Uber, the Ayn Rand-themed car service on your phone, has been having a very difficult time trying to find acceptance from regulators and politicians in New York City.
Like any newly-minted billionaire, Uber is not crazy about the word "no" and that has made dealing with NYC's bizarrely powerful Taxi and Limousine Commission very tough. But while the city's taxi lobbyists are big political donors, their sway over elected officials has only been so useful, and Uber's surging popularity has forced the two parties into a situation that they both despise; compromise.
But compromise can be complicated and, according to Crain's New York Business, the TLC would now like some fancy-ass shows of good faith from its super wealthy debate partner.
Under new licensing rules proposed by the city's Taxi and Limousine Commission, Uber would be forced to purchase Apple Watches and iPhones for the agency.
That is how Uber, the global for-hire vehicle and technology company, is interpreting the rules quietly posted on the TLC's website this week in advance of a public hearing next month.
That could be a broad interpretation of the rule, but Uber's pique is understandable. On page 33 of the 42-page document, the TLC says, "Upon request of the Commission, an FHV [for-hire vehicle] Dispatch Application Provider must provide at no charge a fully operable device on which the Commission can access the FHV Dispatch Application, and access to the FHV Dispatch Application with requisite Base, Driver, and Passenger test IDs." The penalty for noncompliance is a $500 fine and suspension.
Essentially, the taxi guys are saying that they don't have the futuristic tech gadgets that their Silicon Valley counterparts have, so Uber should, like, buy some and hand them over. Then it will be fair n' stuff.
That claim of hidebound pauperism is hard to buy. Especially when the argument could be made that the millionaires behind the taxi drivers should maybe be the ones ponying up for iPhones and Apple Watches in order to keep competitive balance and restore the value of taxi medallions.
How rich are these taxi medallion guys, you ask? Well, the owner of a major taxi medallions company had Nicki Minaj play his son's bar mitzvah over the weekend.
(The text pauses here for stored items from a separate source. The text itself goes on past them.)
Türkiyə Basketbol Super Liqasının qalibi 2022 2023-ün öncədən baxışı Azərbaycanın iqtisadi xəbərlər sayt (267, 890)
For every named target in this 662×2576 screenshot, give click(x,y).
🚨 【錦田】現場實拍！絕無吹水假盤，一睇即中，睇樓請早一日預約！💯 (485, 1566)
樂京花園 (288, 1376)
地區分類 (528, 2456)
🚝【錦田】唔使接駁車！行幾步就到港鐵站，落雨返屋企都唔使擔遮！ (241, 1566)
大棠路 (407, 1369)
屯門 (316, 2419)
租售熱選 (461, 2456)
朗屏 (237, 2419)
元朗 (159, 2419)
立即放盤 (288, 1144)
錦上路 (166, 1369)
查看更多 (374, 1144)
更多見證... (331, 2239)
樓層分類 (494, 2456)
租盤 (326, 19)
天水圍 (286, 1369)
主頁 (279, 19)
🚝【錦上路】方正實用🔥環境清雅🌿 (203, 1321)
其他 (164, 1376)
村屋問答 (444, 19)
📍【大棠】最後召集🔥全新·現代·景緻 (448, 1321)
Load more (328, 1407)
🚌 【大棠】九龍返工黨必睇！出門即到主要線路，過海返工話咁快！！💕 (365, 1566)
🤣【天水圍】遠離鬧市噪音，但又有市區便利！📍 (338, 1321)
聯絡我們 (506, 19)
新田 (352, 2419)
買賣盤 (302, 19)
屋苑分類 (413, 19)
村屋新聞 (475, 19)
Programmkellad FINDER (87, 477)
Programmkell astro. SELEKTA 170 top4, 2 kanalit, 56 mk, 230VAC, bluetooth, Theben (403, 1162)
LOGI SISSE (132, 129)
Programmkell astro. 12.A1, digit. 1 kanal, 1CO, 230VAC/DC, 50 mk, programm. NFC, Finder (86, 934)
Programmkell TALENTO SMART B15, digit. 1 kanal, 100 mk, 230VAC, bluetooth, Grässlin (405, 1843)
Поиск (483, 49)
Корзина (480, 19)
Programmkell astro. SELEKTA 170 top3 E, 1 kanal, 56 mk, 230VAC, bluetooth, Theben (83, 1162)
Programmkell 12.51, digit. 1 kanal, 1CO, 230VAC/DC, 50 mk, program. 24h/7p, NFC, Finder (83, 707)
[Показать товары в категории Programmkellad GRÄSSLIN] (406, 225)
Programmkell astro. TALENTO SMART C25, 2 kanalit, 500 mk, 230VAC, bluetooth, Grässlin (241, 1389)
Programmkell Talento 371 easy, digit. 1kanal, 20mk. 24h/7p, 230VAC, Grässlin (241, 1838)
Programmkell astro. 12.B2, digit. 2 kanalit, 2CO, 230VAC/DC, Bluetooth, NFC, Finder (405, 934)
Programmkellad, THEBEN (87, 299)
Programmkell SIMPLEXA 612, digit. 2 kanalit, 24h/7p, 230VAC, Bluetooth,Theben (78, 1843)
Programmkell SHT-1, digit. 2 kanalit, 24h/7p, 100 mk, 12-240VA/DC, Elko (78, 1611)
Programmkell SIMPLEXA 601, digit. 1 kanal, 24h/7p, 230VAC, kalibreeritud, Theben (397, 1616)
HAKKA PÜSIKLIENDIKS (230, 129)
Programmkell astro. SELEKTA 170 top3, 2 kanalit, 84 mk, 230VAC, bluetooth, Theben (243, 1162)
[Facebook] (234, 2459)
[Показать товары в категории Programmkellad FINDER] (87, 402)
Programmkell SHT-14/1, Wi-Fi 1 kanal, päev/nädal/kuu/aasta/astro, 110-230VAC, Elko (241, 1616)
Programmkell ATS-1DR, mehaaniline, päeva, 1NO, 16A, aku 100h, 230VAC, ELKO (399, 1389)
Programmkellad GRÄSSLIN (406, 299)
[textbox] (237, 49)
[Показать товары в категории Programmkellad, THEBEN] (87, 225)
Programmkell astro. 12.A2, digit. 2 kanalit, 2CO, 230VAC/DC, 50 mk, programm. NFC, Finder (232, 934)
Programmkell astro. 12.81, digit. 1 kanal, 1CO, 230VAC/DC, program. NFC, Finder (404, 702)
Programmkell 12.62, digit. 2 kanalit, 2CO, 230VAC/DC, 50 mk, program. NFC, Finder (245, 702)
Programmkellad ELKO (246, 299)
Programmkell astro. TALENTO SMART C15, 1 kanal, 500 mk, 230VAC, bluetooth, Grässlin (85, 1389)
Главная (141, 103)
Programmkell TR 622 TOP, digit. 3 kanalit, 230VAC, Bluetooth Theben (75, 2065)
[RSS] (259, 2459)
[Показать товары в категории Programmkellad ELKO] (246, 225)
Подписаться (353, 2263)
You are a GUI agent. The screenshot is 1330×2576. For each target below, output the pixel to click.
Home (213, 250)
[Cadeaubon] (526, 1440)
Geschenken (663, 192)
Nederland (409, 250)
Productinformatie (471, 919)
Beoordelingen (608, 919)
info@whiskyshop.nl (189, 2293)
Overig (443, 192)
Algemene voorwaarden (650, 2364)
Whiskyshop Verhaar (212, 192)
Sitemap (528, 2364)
For Uber the idea of buying gifts for the government is the kind of sh*t that John Galt would never do, and therefore antithetical to the whole ethos of the company.
But rules are rules.
Uber is on the hook for a few smartphones and wearables, unless they don't want to play ball with city regulators. But that would mean Uber would have to keep up its habit of ignoring NYC officials, a battle plan that so far has yielded the company only millions in profits.